By completing the cadences first we ensure that the subsequent static and dynamic harmony will fit into the correct phrase and key structure.

The diagram shows the most closely related keys for this example. On the top row are the dominant and subdominant keys of E major and D major and below each of these are the related minor keys of B minor, F-sharp minor and C-sharp minor. For more information about modulation (changing key) and the key relationship diagram see Book Chapter 7 which includes a section on Basics of Modulation.

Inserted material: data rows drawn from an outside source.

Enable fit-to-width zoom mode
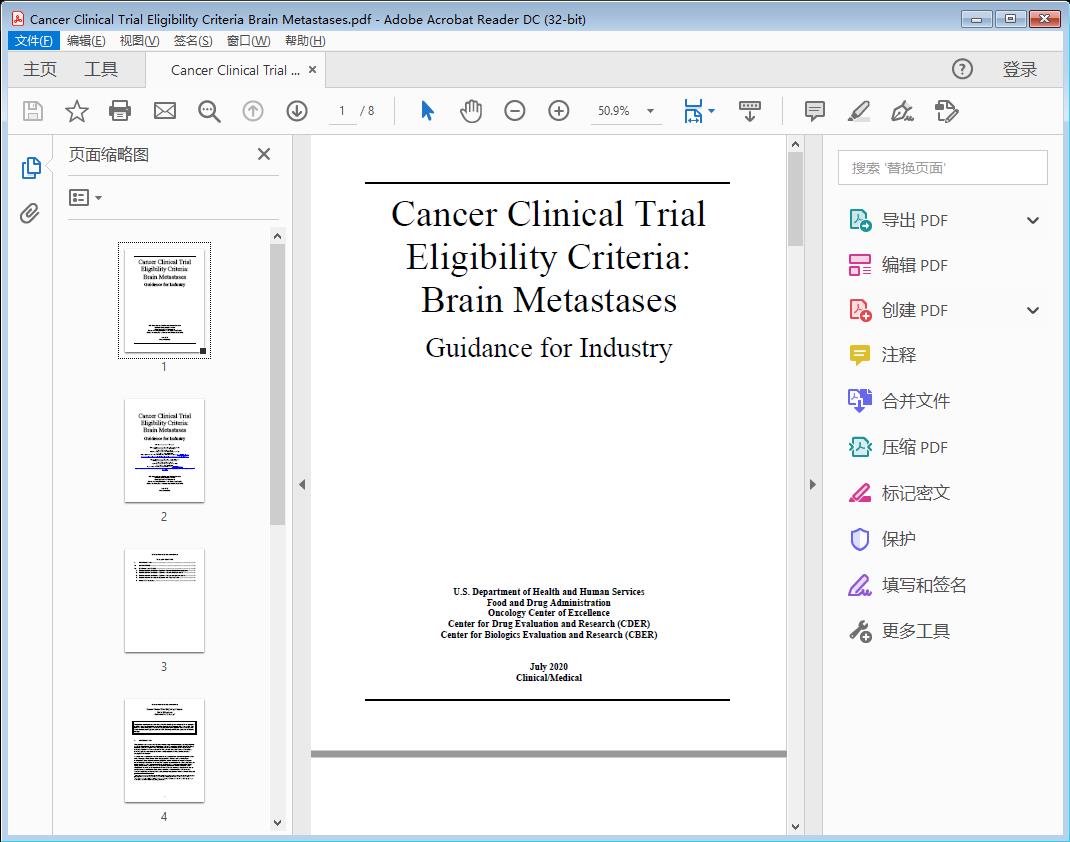This screenshot has height=842, width=1070. point(695,110)
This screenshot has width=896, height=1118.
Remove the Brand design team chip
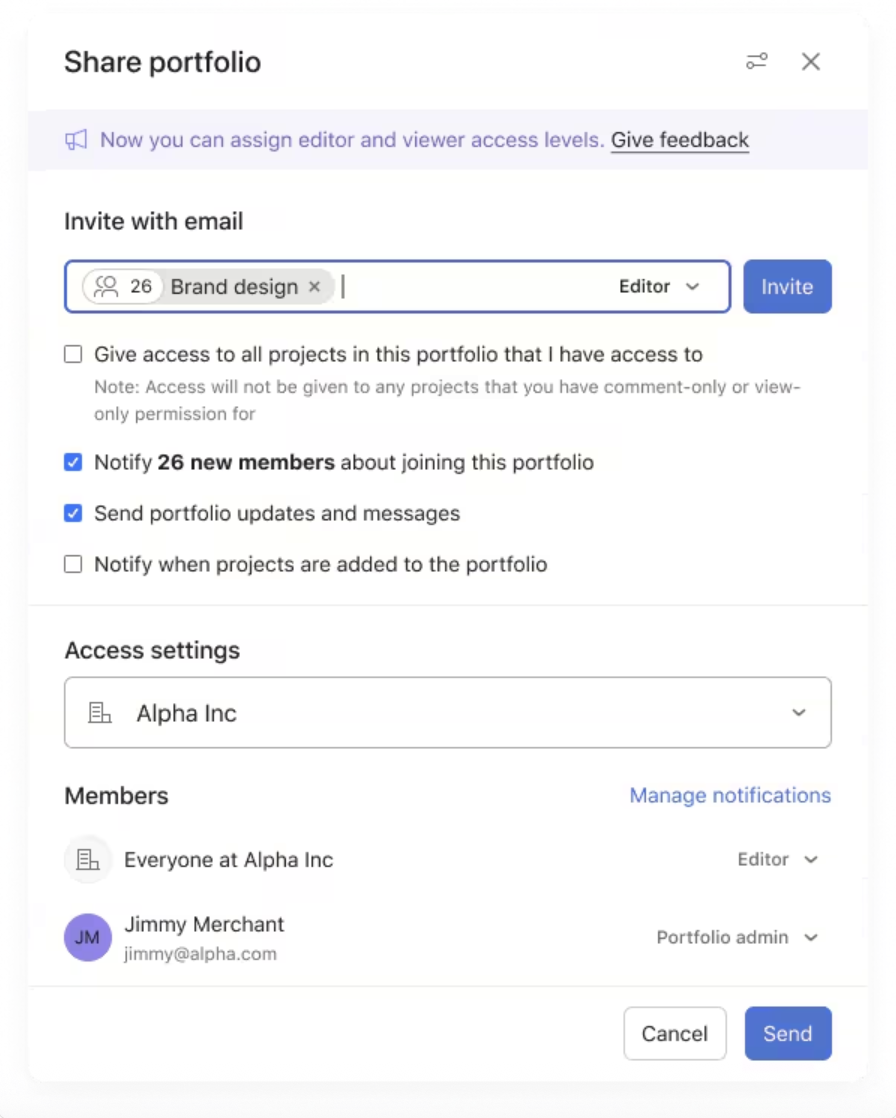tap(314, 287)
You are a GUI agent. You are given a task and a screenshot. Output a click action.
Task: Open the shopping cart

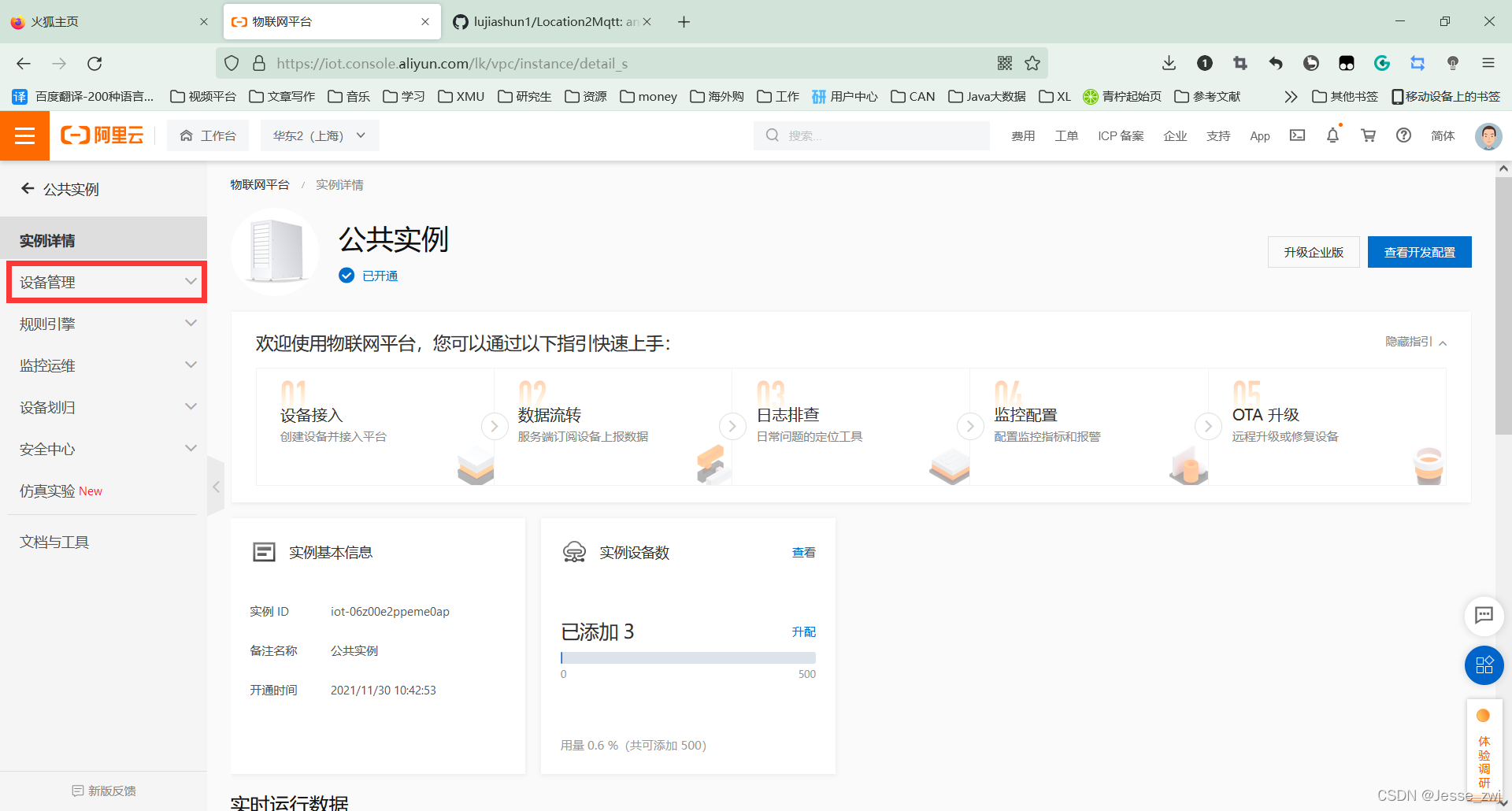(1368, 135)

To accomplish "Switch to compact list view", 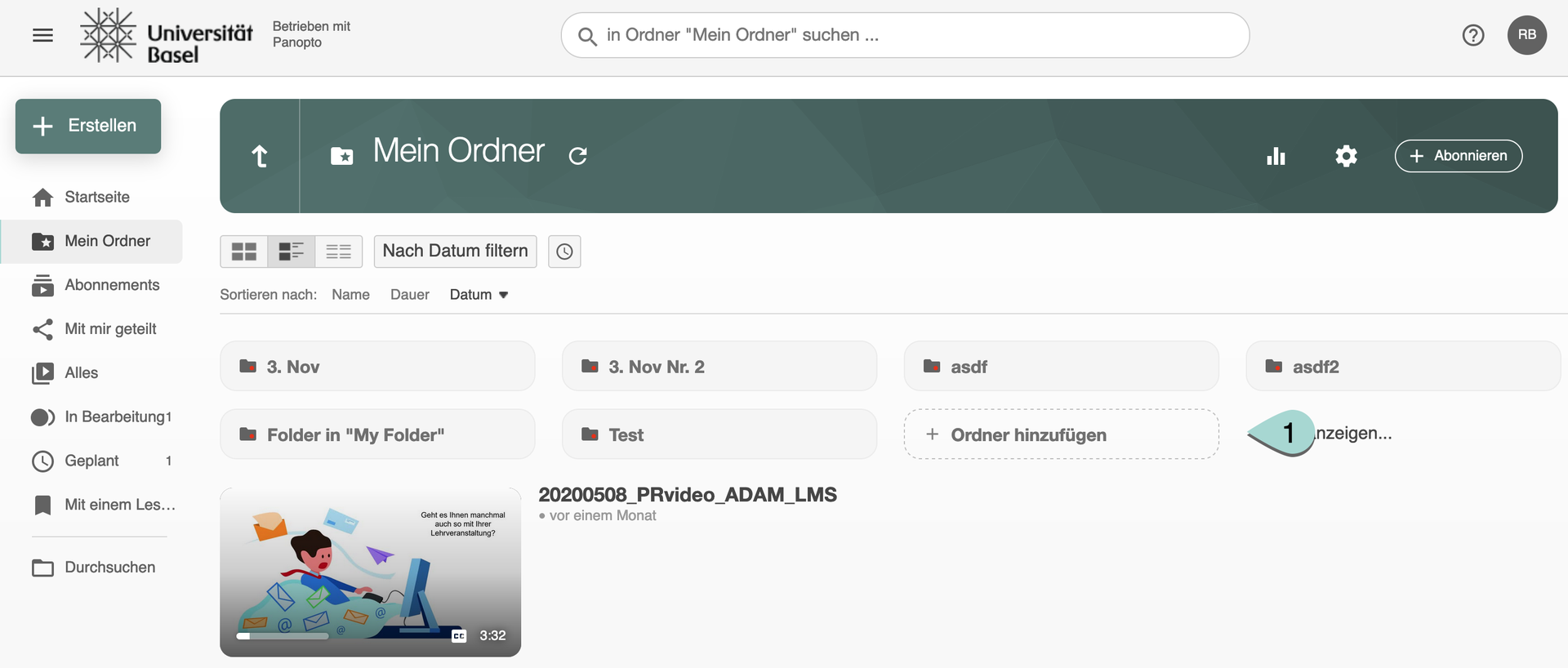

Firstly, we look for cadences at the ends of phrases. We should look mainly for perfect or imperfect cadences but plagal, interrupted, and overlapping cadences are possible. The example is constructed as two 4 bar phrases as suggested by the dotted minim on the dominant note in bar 4. The D-sharp indicates a modulation to the dominant and so I've included a perfect cadence (chord V to chord I) in the dominant key. The example ends on an A indicating a return to the tonic key of A major. Consequently, I've completed a perfect cadence in A major at the end of the piece.

Having entered cadences for the obvious ends of phrases, the next stage is to look for places where 'mini cadences' could be included within phrases. At the end of bar 5 into bar 6 we could include a cadence in the key of B minor. This is a closely related key and the cadence fits the melody. Since this cadence is in the middle of a phase, it is more likely to be part of an episode of dynamic harmony than a modulation. (See Book Chapter 7) The three cadences entered are perfect and no imperfect, plagal, interrupted or overlapping cadences are appropriate in this example.